The core of the predictive file cacheing thread must keep a priority queue of filenames to load, and a queue of files to save to disk. It would have a file request function like

    void fetch_file( filename fn, time t );

where fn is a filename (whether std::string or char*, I don’t care right now), and where time is the estimate time at which the client predicts it will need the file. The file cacher will try to fetch it earlier. ASAP, in fact. But if the load on the disk drive is heavy, requests will be prioritiezed by time. Calls to this function will come from many threads, therefore it must have a thread-safe way of queueing up requests.

The name of the function should convey the fact that it does NOT return a handle to the file. Another function does that:

    fhandle get_file( filename, mode ) const;

‘fhandle’ is a type coming from findshare.hpp, that implements ref-count handles on objects and resources.
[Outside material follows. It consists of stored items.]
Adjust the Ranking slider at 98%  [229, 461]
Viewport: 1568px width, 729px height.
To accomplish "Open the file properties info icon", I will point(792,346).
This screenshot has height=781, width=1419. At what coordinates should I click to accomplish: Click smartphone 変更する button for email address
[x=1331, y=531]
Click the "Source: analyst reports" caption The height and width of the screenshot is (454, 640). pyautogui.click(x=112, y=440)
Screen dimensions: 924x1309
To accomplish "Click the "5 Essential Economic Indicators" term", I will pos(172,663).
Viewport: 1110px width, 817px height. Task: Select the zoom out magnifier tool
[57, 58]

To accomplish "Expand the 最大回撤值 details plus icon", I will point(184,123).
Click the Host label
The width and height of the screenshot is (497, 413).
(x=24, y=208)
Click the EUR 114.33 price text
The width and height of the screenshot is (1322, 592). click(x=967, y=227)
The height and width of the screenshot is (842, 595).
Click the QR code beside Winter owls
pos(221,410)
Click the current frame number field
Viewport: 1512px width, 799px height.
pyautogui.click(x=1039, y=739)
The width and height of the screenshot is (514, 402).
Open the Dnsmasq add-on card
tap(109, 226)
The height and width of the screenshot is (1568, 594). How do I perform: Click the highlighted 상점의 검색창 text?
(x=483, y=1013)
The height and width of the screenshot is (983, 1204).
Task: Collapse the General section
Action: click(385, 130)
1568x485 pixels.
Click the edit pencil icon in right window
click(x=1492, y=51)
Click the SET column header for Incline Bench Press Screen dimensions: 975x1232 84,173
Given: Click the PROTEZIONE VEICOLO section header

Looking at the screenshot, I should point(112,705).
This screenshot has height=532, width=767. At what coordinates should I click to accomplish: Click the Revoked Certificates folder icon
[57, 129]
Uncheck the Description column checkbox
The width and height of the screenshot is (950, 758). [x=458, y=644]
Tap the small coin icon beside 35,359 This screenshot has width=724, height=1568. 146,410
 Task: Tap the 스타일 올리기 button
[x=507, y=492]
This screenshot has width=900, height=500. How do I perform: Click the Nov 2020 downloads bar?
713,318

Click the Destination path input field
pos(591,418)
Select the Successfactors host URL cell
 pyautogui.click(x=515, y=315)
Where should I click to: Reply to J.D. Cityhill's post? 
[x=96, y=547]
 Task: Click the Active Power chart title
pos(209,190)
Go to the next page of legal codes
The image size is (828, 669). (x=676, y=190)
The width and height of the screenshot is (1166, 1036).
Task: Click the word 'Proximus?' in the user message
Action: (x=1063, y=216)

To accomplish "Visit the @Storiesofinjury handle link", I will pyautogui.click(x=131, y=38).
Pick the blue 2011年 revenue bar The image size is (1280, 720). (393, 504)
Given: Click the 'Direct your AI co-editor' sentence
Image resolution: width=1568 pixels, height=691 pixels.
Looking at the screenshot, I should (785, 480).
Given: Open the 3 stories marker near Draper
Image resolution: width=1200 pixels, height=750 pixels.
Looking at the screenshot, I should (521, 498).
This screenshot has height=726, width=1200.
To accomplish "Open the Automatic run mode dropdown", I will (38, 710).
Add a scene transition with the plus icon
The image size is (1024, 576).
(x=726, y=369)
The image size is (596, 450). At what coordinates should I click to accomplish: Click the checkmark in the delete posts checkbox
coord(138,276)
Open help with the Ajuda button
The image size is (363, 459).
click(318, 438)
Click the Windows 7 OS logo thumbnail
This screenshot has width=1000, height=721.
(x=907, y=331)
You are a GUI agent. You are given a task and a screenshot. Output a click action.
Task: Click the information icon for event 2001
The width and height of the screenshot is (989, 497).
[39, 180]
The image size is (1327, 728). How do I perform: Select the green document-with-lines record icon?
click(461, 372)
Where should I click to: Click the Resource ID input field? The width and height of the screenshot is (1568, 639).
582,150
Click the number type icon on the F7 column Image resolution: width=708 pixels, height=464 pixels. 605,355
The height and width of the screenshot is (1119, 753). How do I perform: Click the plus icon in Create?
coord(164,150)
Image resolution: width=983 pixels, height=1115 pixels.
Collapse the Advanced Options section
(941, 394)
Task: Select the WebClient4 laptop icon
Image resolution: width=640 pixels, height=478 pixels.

When the file cacher successfully fetches the file, it acquires a first fhandle to it, to keep the file alive. The handle has a time-out, however. The requester of the file has up to, say, 5 seconds to take delivery of the fhandle by calling get_file() with the same name as it priorly called fetch_file() with.

When it does, the file cacher gives its own handle to it, so now the lifetime of that file remaining open depends on the client.

If get_file() is called without prior call to fetch_file(), the file won’t have been precached. Calls to get_file() are considered urgent, however, and reading this file from disk will be done ahead of any pending requests in the queue.

The file-writer part of this class also maintains a queue of files to retire. However, writing to disk is considered less urgent, and is done during periods of low or no file reading activity.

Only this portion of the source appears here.